A la faveur d’une conférence de presse tenue hier mardi 31 août 2010 à la salle de conférence du Centre national de sécurité routière, les travailleurs de ce centre ont donné de la voix. Antoine Avocètien, délégué du personnel a montré en présence des travailleurs les manquements graves du projet d’Agence d’aide à la visite technique (Avt) et les raisons ayant conduit au retrait du dossier en décembre 2005.

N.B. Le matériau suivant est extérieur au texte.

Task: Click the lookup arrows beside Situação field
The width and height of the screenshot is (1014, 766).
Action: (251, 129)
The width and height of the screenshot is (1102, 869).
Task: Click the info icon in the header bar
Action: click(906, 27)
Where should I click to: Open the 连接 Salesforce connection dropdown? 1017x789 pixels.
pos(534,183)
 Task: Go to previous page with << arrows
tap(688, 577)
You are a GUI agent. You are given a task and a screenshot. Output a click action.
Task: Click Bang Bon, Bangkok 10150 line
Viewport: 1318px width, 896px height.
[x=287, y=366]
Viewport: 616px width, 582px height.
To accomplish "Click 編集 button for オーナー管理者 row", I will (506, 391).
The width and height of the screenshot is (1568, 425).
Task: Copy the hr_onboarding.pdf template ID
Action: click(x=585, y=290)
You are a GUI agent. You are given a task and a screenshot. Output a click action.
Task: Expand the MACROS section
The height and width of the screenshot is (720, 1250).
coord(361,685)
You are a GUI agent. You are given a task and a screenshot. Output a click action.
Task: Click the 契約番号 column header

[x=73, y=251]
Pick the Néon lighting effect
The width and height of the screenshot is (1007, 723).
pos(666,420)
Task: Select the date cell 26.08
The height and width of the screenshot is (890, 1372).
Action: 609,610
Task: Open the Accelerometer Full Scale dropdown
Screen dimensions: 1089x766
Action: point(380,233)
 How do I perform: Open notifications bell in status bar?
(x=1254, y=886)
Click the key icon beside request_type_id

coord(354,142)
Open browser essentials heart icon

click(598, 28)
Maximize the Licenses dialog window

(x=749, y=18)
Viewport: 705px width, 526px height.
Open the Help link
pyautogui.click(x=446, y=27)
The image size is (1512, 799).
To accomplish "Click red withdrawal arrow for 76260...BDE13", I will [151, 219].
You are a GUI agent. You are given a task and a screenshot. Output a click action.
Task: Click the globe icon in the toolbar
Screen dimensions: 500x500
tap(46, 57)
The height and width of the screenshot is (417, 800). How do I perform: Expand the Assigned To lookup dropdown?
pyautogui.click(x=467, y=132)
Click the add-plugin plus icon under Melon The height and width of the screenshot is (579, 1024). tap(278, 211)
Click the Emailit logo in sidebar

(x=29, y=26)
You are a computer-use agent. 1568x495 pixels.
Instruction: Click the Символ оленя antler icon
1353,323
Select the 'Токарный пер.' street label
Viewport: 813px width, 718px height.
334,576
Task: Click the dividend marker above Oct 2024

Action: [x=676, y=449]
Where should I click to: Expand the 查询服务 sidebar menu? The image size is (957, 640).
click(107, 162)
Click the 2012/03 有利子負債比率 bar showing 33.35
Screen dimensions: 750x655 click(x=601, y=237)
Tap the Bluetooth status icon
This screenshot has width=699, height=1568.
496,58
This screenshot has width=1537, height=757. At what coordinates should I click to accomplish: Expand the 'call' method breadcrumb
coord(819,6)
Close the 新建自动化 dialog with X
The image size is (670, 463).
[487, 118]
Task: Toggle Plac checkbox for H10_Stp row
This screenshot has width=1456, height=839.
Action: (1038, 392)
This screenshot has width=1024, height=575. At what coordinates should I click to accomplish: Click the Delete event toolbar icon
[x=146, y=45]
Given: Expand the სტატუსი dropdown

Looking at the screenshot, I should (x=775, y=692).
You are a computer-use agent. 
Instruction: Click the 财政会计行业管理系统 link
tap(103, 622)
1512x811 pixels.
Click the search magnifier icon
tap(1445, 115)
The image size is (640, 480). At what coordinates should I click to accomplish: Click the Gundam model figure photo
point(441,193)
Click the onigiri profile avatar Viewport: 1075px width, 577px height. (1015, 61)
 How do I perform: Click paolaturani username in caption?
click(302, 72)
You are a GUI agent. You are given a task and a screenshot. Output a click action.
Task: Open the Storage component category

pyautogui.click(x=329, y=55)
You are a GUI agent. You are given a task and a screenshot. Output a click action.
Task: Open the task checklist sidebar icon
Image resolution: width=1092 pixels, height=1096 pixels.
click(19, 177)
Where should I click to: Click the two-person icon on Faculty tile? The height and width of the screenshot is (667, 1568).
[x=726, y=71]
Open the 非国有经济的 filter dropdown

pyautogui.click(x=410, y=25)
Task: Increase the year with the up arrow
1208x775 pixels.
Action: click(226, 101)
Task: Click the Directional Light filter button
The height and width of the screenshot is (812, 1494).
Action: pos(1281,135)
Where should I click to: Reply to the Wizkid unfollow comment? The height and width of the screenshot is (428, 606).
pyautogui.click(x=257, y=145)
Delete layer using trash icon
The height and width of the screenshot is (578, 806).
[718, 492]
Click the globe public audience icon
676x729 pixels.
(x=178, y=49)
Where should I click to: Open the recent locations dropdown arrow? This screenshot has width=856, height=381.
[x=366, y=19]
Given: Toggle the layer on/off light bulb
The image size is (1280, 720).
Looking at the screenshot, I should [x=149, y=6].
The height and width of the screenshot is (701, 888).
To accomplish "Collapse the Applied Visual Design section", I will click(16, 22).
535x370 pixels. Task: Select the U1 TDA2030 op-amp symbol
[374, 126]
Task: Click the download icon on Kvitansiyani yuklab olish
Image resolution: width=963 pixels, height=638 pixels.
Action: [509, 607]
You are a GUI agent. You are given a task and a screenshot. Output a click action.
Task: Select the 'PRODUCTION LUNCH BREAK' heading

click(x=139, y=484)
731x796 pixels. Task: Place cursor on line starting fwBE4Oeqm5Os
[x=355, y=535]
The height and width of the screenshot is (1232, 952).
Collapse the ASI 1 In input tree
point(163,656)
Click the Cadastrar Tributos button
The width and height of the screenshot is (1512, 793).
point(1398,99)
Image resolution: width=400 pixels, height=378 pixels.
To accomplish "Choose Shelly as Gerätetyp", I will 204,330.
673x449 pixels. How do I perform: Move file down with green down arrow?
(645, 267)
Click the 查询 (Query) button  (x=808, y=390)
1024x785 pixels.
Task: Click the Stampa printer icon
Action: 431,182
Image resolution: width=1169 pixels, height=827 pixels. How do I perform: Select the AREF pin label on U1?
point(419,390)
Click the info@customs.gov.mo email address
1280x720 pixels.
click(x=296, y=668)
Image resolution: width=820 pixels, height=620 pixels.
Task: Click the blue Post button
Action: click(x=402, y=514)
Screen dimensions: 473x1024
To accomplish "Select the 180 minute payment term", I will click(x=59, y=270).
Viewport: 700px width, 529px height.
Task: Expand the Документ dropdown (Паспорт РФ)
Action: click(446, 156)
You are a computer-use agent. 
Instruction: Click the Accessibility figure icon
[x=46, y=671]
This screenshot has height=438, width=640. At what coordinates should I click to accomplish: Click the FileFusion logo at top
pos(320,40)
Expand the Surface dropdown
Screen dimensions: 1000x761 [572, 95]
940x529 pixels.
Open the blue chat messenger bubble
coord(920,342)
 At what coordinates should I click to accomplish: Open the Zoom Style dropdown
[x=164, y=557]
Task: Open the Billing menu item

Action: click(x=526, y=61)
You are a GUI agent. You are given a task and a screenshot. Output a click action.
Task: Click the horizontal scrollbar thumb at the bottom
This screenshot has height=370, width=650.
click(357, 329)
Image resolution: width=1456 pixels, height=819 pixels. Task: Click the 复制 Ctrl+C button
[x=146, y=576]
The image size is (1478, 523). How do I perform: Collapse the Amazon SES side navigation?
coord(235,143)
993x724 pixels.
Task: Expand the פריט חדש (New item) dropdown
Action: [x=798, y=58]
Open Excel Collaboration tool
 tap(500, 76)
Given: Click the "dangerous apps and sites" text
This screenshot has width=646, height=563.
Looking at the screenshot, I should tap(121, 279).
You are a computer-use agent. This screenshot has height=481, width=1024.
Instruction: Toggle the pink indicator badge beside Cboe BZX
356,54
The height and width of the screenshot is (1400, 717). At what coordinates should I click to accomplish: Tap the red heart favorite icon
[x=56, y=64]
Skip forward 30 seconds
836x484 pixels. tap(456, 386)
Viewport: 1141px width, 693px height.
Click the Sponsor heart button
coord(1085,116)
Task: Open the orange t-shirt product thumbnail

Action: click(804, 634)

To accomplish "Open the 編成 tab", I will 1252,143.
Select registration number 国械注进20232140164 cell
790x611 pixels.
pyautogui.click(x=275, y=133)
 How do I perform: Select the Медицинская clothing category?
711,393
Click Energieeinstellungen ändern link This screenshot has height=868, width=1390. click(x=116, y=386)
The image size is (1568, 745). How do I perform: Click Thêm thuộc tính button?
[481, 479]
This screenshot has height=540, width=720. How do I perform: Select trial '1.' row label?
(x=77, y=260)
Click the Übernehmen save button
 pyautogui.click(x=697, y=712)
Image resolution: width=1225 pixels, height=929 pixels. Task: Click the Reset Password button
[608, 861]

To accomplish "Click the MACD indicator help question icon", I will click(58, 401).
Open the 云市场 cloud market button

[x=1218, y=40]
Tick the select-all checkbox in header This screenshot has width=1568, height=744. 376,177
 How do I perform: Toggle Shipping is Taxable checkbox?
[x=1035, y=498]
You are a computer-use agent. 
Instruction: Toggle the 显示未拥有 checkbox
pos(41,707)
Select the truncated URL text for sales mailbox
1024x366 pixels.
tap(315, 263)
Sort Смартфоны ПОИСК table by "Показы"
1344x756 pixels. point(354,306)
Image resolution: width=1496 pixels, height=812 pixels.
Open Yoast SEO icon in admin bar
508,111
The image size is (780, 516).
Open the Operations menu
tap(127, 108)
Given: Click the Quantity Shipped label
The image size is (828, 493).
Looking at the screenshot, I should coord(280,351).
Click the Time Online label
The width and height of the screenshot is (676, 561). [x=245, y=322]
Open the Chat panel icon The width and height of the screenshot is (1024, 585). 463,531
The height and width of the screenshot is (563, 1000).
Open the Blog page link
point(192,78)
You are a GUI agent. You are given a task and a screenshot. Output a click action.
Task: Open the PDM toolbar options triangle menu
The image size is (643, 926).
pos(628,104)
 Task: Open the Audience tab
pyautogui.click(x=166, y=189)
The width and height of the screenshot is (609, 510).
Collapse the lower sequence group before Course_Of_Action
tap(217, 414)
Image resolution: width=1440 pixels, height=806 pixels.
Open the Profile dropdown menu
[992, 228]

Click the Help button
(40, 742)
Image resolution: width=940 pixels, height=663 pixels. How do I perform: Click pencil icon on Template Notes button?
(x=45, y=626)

La guerre est désormais ouverte entre les travailleurs du Cnsr et Francis Agbété, promoteur du projet d’Agence d’aide à la visite technique. Pour les conférenciers, les dernières sorties du promoteur du projet Avt relèvent de la pure machination dans le sens des manigances en cours depuis lafin de mandat du président Kérékou quant à ce fameux projet Avt. La pomme de discorde, faut-il le rappeler réside dans la volonté de Francis Agbété de prendre la gestion du contrôle technique automobile communément appelé vite technique. Des explications du délégué du personnel Cnsr, Antoine Avocètien, il ressort que les recettes issues des droits de visite technique payés par les usagers constitue la seule activité génératrice de ressources permettant le financement des activités de contrôle du respect du code de la route ; d’éducation, formation et sensibilisation des usagers de la route ; de recyclage gratuit des conducteurs impliqués dans les accidents de la route ainsi que de la collecte et de l’analyse des données statistiques sur les accidents de la circulation qui sont les autres activités du Cnsr. Fort de ce constat le syndicat du Cnsr n’entend pas laisser cette composante tombée dans la main d’un privé. Pour eux, l’objectif visé par monsieur Agbété en voulant prendre en charge le contrôle technique qui ne représente que 5% de la lutte contre les sinistres , n’est pas de réduire les accidents de la circulation, encore moins de soulager les usagers de la route. Ainsi, pour le syndicat, il n’est pas question de laisser les promoteurs du projet Avt induire le chef de l’Etat en erreur.
A propos du blocage décrié dans le traitement de ce dossier, les conférenciers ont montré qu’il n’en est rien, car ce dossier est passé deux fois en conseil des ministres et a fait l’objet de mise sur pied d’un comité tripartite. Par, les députés ont eu aussi à se prononcer défavorablement sur ce dossier. En somme et tenant compte des explications du syndicat du Cnsr, ce le dossier de ce projet qu’il qualifie de suicidaire a été retiré le 7décembre 2005. Cela étant, Antoine Avocètien et les siens ne comprennent pas pourquoi le même dossier ressurgit cette fois-ci à travers les médias avec des accusations d’usurpation de projet décrié par le promoteur Francis Agbété. A ce propos, le conférencier n’est pas allé du dos de la cuillère pour démontrer qu’il s’agir ni plus ni moins de mensonges grossiers, car le programme d’équipement du Cnsr dont il est question n,’a rien de commun avec le projet du sieur Agbété. En effet, l’acquisition d’équipements par le Cnsr rentre dans le cadre du programme de renforcement des capacités du Cnsr défini depuis 2000 et dont la mise en œuvre s’effectue par étape. « Nous avions déjà au Cnsr depuis 1996 un banc de freinage qui s’est détérioré au fil des années d’utilisation. Il fallait donc le changer et profiter pour acquérir d’autres équipements » a expliqué Antoine Avocètien.
En somme, cette conférence presse qui a enregistré la présence massive des travailleurs du Cnsr très remontés contre le projet de Francis Agbété vient lever l’équivoque pour montrer que ni le ministre Nicaise Fagnon des transports, ni le Dg Cnsr ne sont impliqués en rien dans cette affaire. Pour finir, le conférencier a indiqué combien ils restent sereins dans ce dossier tout en comptant sur l’esprit de discernement du président Boni Yayi et ses collaborateurs immédiats sans oublier de féliciter le président Kérékou qui malgré tout, a su selon eux gérer ce dossier en toute clairvoyance.